Woher hatte der Biotechniker gewußt, daß Zo'or die Unterredung mit ihm als vertraulich behandelt wissen wollte, ohne daß er ...
Obwohl - verwunderlich war das eigentlich nicht. Der Andere war ja Spezialist im Wahrnehmen und Deuten un- oder halbbewußter Äußerungen, schließlich verbrachte er viel Zeit mit den stumpfen, simpel geprägten Geistern der Geschöpfe, deren Pflege, Wartung und Funktionserhaltung ihm oblag ...
„Ich muß noch einmal mit Dir über diese Sache sprechen, die Du auf der letzten Synodensitzung vorgebracht hast”, antwortete er, gleichfalls mental. „Über das, was Du eine ‚Unstimmigkeit’ beim Schiff und den organischen Unterkünften genannt hast. Drei Dinge will ich dazu wissen - erstens, was genau das eigentlich war, zweitens, ob das etwas mit Da'ans - Problemen zu tun haben könnte oder mit der Interdimensionsturbulenz, die neulich angezeigt wurde und drittens, ob Du Dir dessen sicher bist, daß die Maßnahmen, die Du getroffen hast, wirklich ausreichen, falls tatsächlich irgendeine Art Angriff seitens der Jaridian dahinter steckt.”
Er weitete die eigene pulsierende Aura so aus, daß sie die des anderen Taelon berührte, sich sehr wohl dessen bewußt, daß dies nicht angenehm sein konnte.
Jeder andere wäre zusammengezuckt und ausgewichen.
Der Biotechniker ließ im eigenen Energiefeld ein Gefälle nach unten in den Boden entstehen, lenkte die Überspannung des ihn Tangierenden da hinein und leitete sie somit aus seinem und Zo'ors System ab, als sei sie lediglich ein Zuviel an Energie in einem Shuttle-Antrieb.
Der Synodenführer konnte nicht einmal zornig werden über eine derartige Respektlosigkeit - dafür fühlte sich das zu - angenehm an ...
„Die Unstimmigkeit war eine Transmitter-Dysbalance in den zentralen Steuerorganen der Unterkünfte, des Mutterschiffs und sämtlicher Shuttles, ausgelöst durch das zunehmende Energiedefizit, das kurzfristig einen kritischen Level erreichte. Da dieser Energieabfall unkontrolliert erfolgte, erlitten alle etwas, das die Menschen wohl als eine Art ‚Panikattacke’ bezeichnen würden - sie fühlten sich vital bedroht, genau wie bei einem Angriff.
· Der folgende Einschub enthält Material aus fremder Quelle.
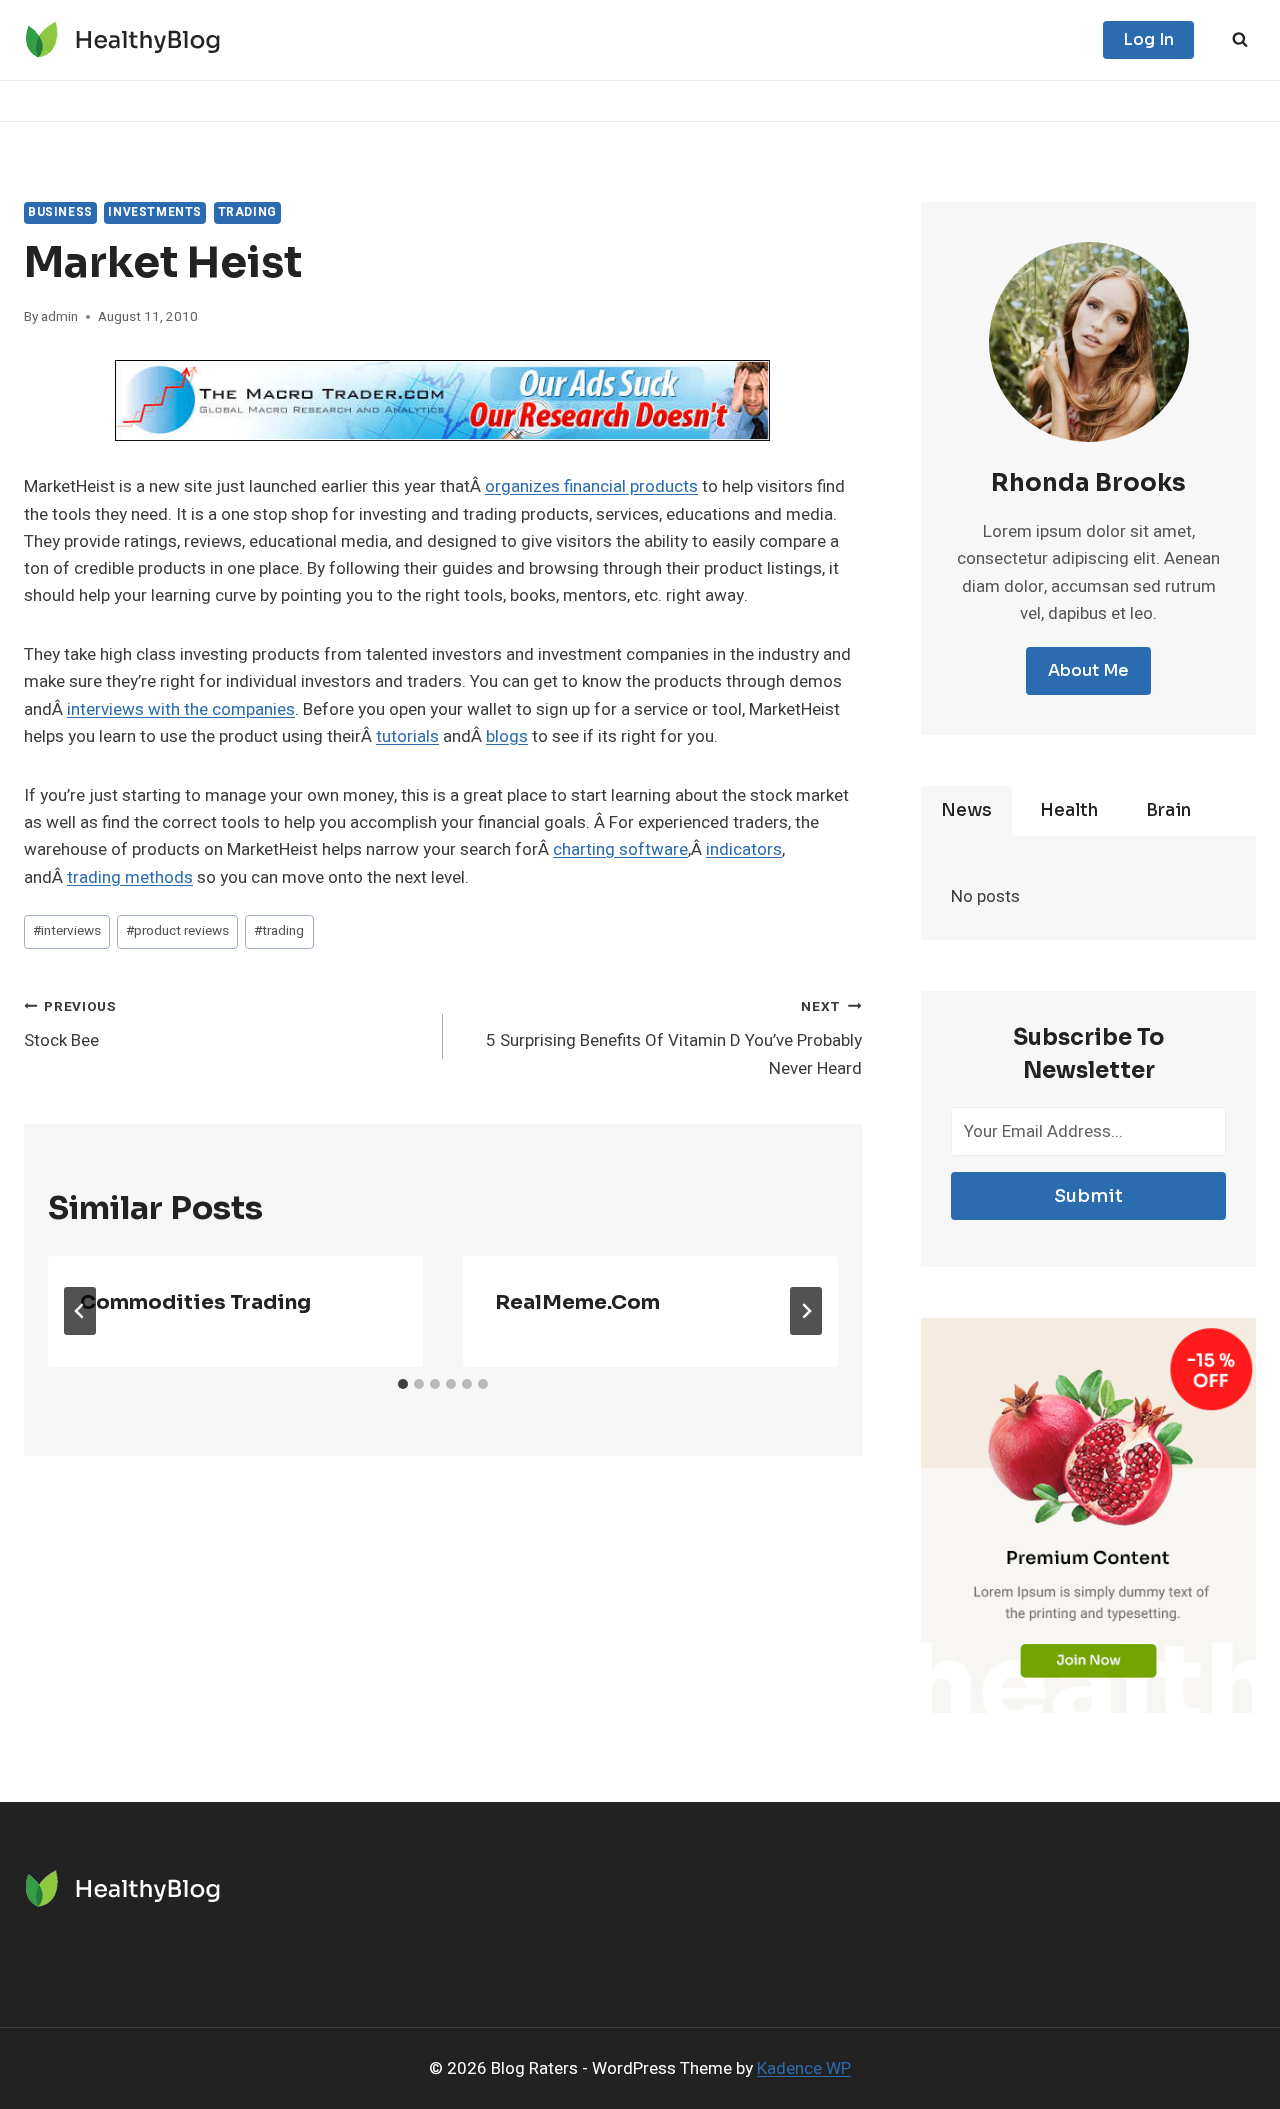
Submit (1088, 1196)
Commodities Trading (195, 1302)
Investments (155, 212)
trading (247, 212)
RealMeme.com (577, 1302)
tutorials (407, 736)
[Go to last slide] (80, 1311)
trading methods (130, 877)
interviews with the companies (181, 709)
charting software (620, 849)
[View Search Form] (1240, 40)
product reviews (177, 931)
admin (59, 317)
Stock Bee (70, 1025)
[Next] (806, 1311)
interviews (67, 931)
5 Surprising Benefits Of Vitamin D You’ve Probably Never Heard (674, 1039)
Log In (1148, 39)
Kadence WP (804, 2068)
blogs (507, 736)
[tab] (403, 1384)
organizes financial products (591, 486)
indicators (744, 849)
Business (60, 212)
Daß dies zeitgleich geschah, liegt daran, daß ich alle miteinander exakt in Phase halte - das erleichtert die Arbeit mit ihnen ungemein und spart Potential ein. Das Abziehen im Umlauf befindlicher Energie aus sämtlichen nicht lebensnotwendigen Sektionen und deren Umverteilung in die Waffensysteme läßt diese Geschöpfe sich jetzt stark fühlen, und das Herunterfahren ihrer internen Funktionslevel auf Überlebensminimum hat jeden überflüssigen Impuls aus ihren Steuerorganen vertrieben.”

Rhe'ons Energiefluß hatte sich nicht im Mindesten verändert bei dessen Ausführungen. Zo'or achtete auf jede Kleinigkeit, die ein Hinweis darauf sein könnte, daß der Andere etwas verbarg oder bewußt Unwahrheit von sich gab, aber da war nichts.
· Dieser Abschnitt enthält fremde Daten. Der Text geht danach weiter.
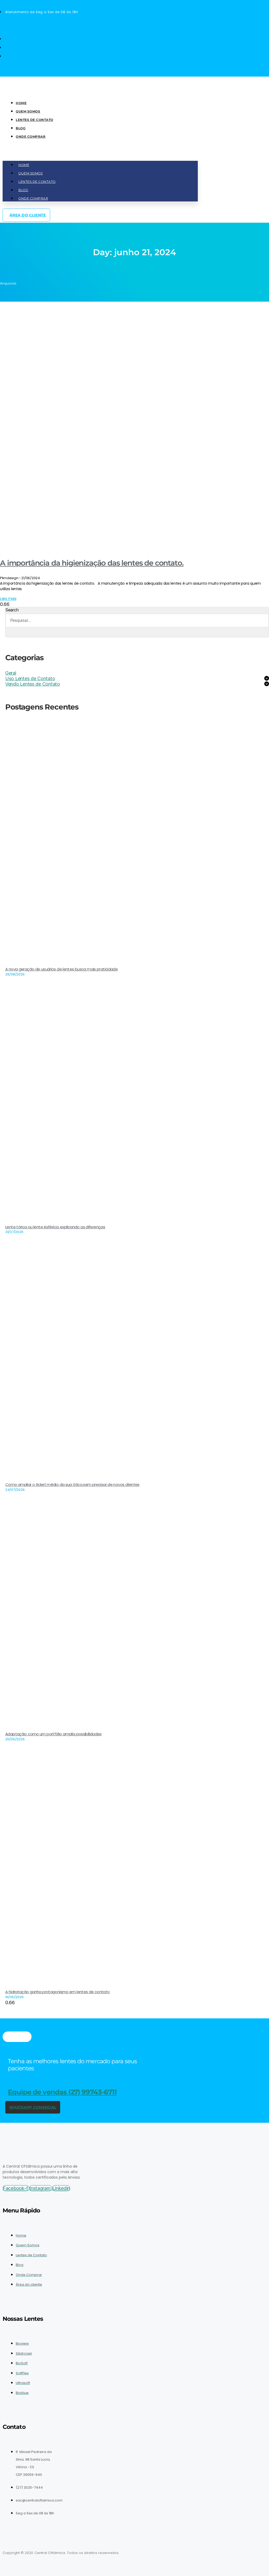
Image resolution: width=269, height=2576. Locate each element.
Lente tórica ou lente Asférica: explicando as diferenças (55, 1227)
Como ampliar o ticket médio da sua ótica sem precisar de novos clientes (72, 1484)
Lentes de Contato (34, 120)
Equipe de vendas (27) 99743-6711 (62, 2092)
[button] (100, 153)
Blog (20, 128)
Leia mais (8, 598)
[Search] (12, 632)
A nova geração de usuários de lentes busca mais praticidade (61, 969)
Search (12, 609)
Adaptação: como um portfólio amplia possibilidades (53, 1734)
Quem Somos (28, 111)
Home (21, 103)
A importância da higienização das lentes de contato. (92, 562)
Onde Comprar (30, 136)
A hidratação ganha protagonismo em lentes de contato (57, 1991)
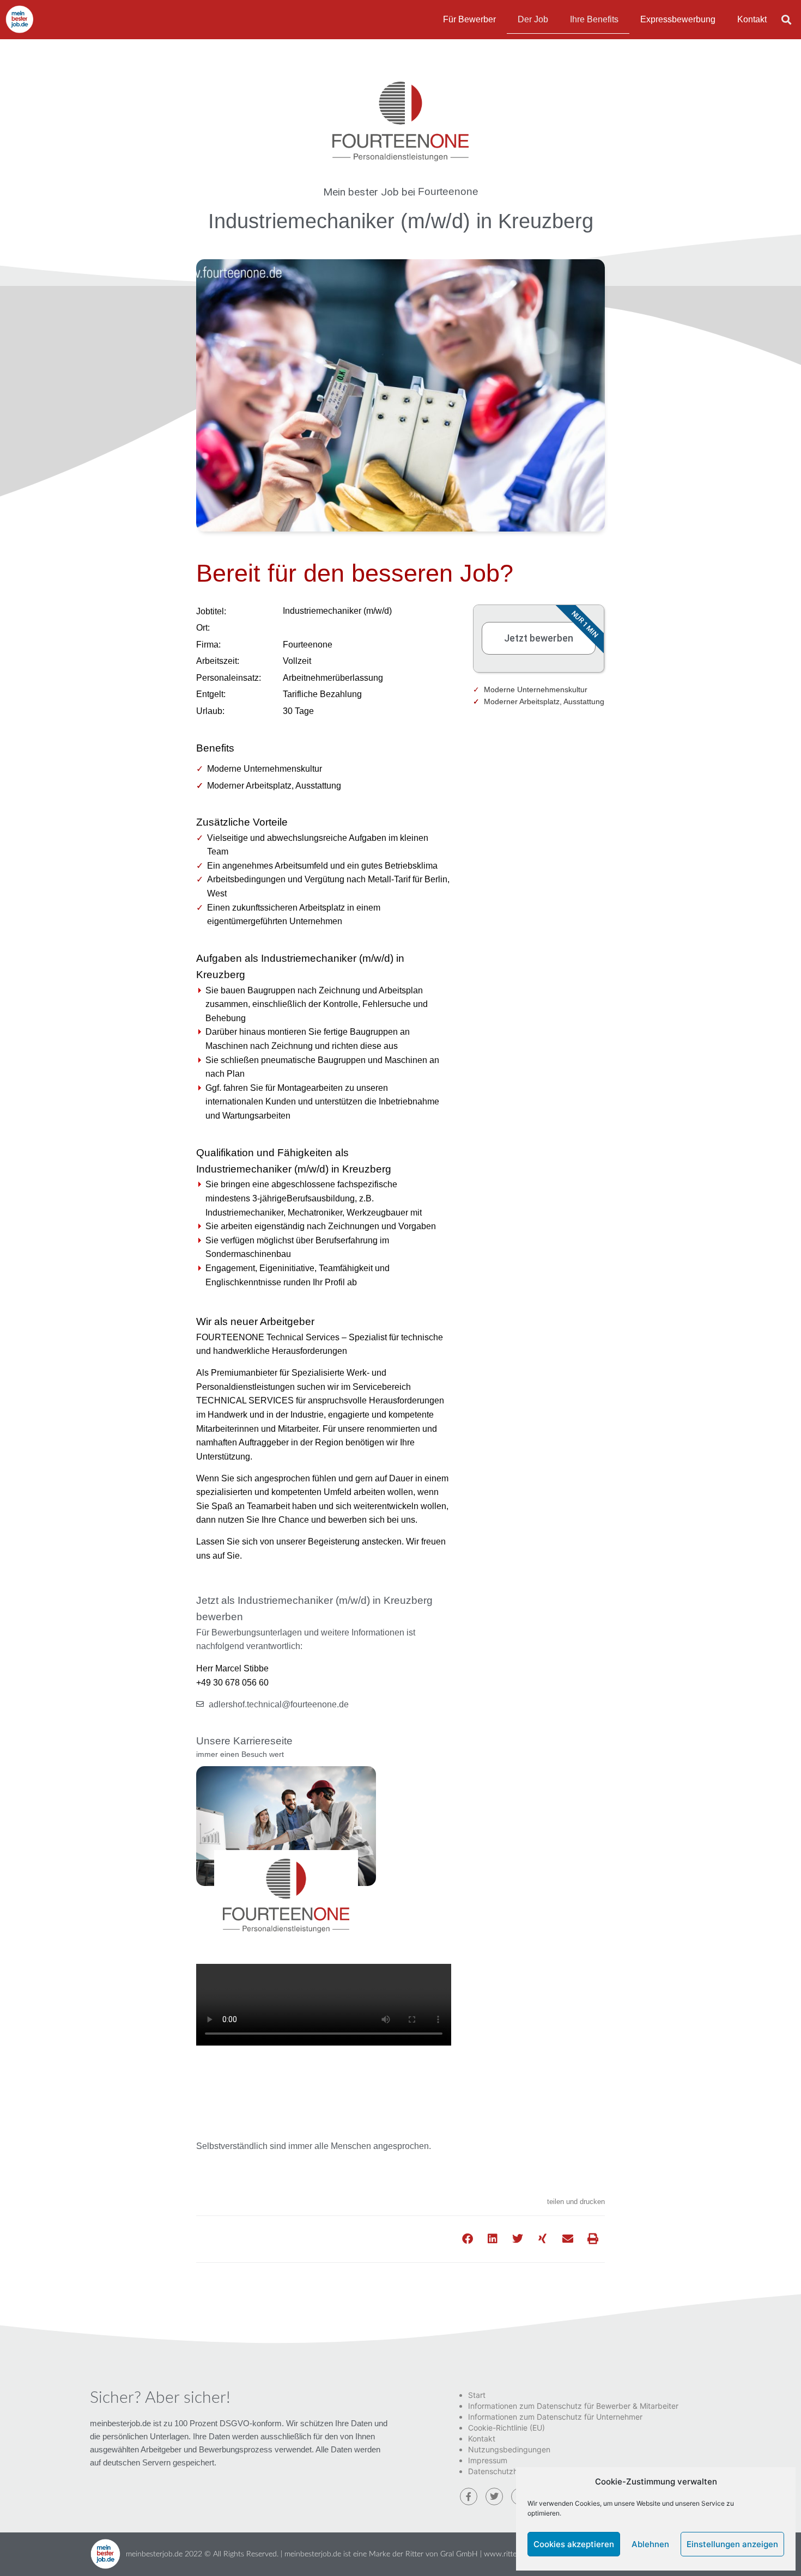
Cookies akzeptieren (573, 2544)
„Worin Da'ans Problem besteht, weiß ich nicht”, äußerte der andere Taelon, weiterhin unbeeindruckt von dem, was ihm da entgegengebracht wurde. „Ich bin Biotechniker, kein Heiler. Aber was ich weiß, ist, daß die Geschehnisse um das Mutterschiff, die Shuttles und die Unterkünfte in keinerlei Zusammenhang damit stehen, weder ursächlich noch zeitlich noch energetisch. Es hat keinen Angriff der Jaridian gegeben, und die Interdimensionsturbulenz, mit der ich mich ausführlich befaßt habe, hatte für uns erst recht keinerlei Konsequenzen - unsere Sensoren haben sie registriert und analysiert, sie hat lediglich zu einigen technischen Ausfällen auf der Erde und einigen hysterischen Notrufen und Beschuldigungen seitens der Menschen an unsere Adresse geführt, es wurde niemand verletzt, ein wenig primitive Technologie beschädigt, und mehr steckt nicht dahinter - weder die Unterkünfte noch das Schiff wurden dadurch auch nur beeinträchtigt. Was Deine letzte Frage betrifft - ob ich mir sicher bin, daß die veranlaßten Maßnahmen ausreichen, falls wir tatsächlich angegriffen werden ...”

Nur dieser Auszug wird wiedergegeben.